Enhanced access through digital imaging
If support for digitization, storage, and retrieval of images were available, wider utilization of TB specimens would result. That is, TB collections would be utilized more frequently if they were accessible with searchable queries over the Internet, with a resource to allow someone to purchase a high quality LM image of a particular section or TB. Low resolution images can certainly be made available over broadband Internet as well.

Protease-mediated degeneration of subcellular components in TB material imposes a fundamental limitation. TB research should be recast to enable molecular characterizations of hearing and balance disorders. With increased understanding of the genetics of disorders of hearing and balance, collected material for study should allow for DNA sequencing. Archived TB specimens offer both nuclear and mitochondrial DNA. Basic DNA sequencing would identify candidate mutations allowing for the detection of known genetic causes of ear pathology and would help to identify new disorders. One approach would include genetic sequencing of suspected genes in donors, in addition to TB harvesting. Obtaining blood is easier than harvesting TBs, so a dedicated program of blood collection is needed. We believe that individuals interested in donating their temporal bones are likely to agree to DNA testing. Searches of collected genetic info can be expanded as our understanding increases. Thus we believe it makes sense to start developing this source of data now as it may be of great benefit to future research.

Evolving capabilities afforded by radiologic and molecular techniques are such that the most effective specimens to bank for studying TB pathology may not the TBs themselves, but rather high resolution CT and blood for DNA studies. Such specimens are also much less costly and time intensive to obtain, store, and disseminate than is bone histology. While having bone histologic specimens available for correlation with radiologic, genetic, audiographic, and clinical outcomes data is undoubtedly useful, funds should be directed toward building archives of blood and radiologic images for each new temporal bone added to the archive.

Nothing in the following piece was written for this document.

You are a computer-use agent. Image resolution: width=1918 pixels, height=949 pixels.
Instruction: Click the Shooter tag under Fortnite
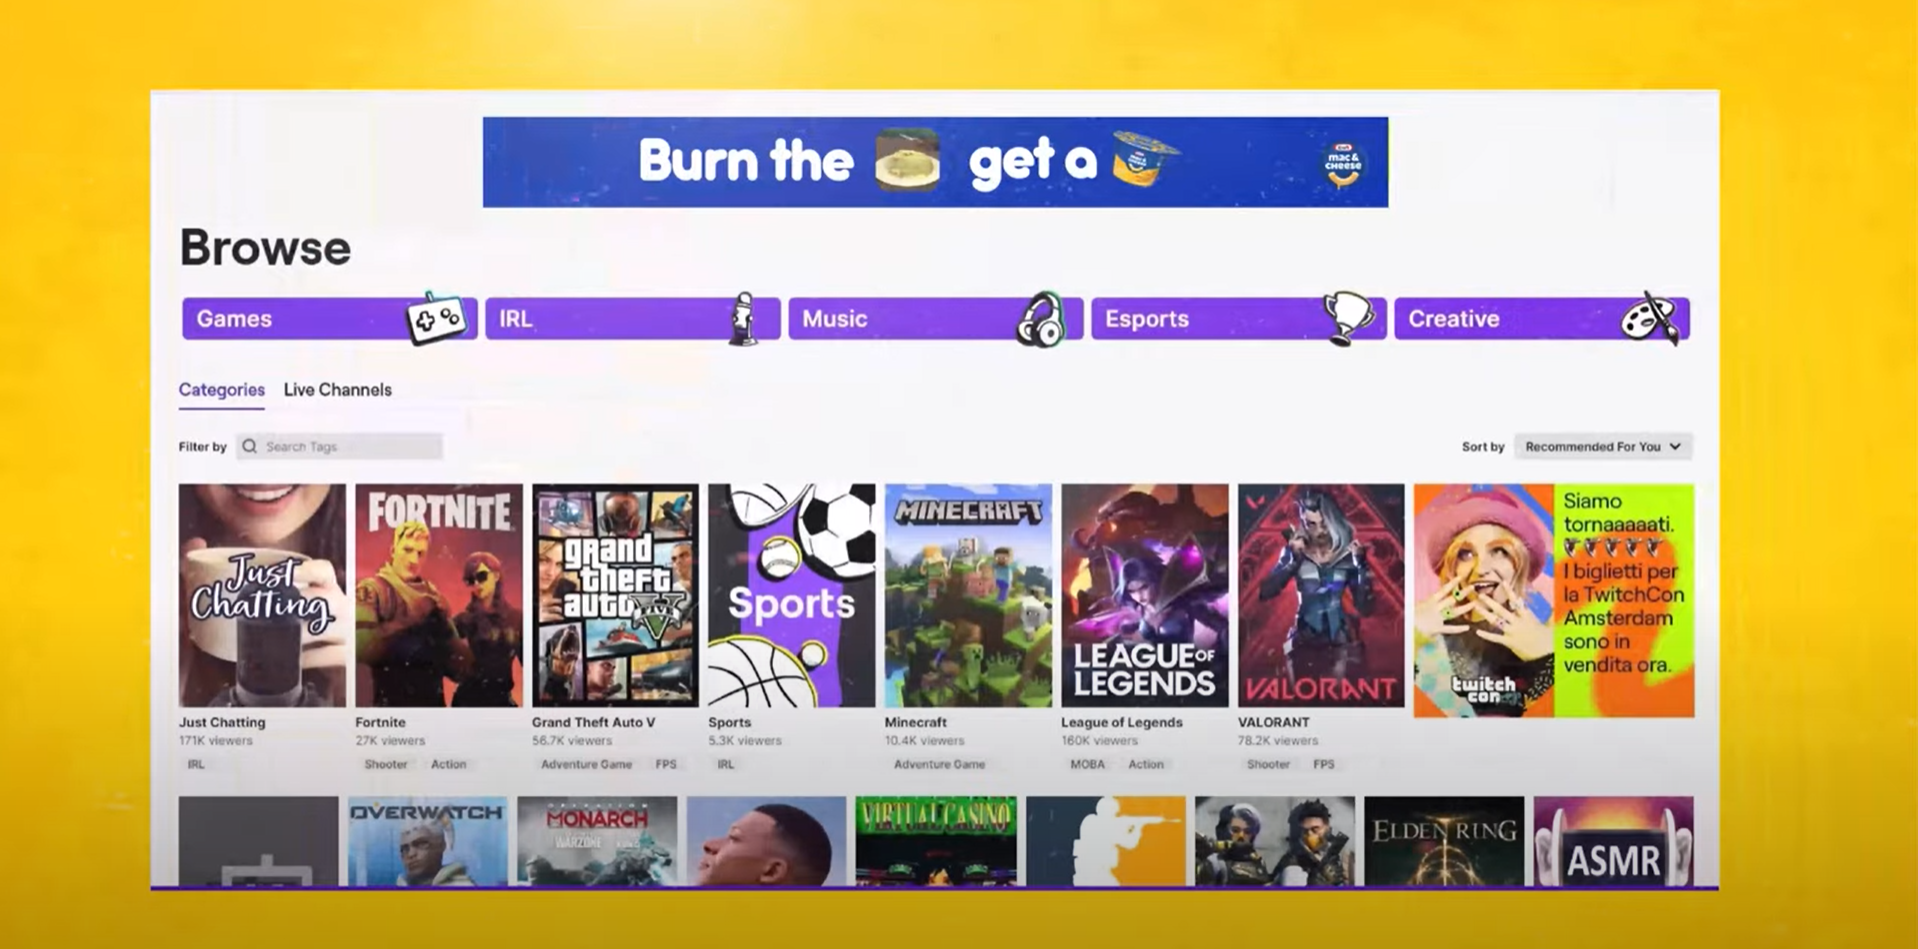click(x=385, y=764)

Since blood is not always available from TB donors post-mortem, marrow (or other soft tissue) from each new temporal bone logged would at least save some DNA for later studies.

Alternative approaches to embedding and sectioning TB tissue should be explored. Thought needs to be given to the fixatives and embedding media used. New approaches might examine post-decalcification stages of embedding and sectioning employing techniques that facilitate immunohistochemical and ultrastructural analysis.

The feasibility of extending temporal bone processing beyond current light microscopic studies can be examined in controlled animal studies that investigate the effects of post-fixation delay, for example.

Development of TB research collaborations
We encourage discussion as to whether consortia of TB researchers should be organized to pursue particular research themes, promoting interactions between basic and applied scientists. Models of such consortia exist (e.g. SPORE-supported collaborations), with the expressed intent of supporting a translational research focus. For example, a systematic approach to exploring TB pathology may be guided by morphometry and DNA analysis using archived specimens from existing TB laboratories whose combined collections would offer stronger research material.

Approaches to TB procurement
Currently most TB labs receive no NIDCD financial support for procurement efforts. Potential donors are directed to have their families contact us upon death. To expand current collections we will have to come up with the resources to harvest, decalcify, section, stain, and store new temporal bones. A centralized repository of data on candidate donors might facilitate an organized approached to TB procurement.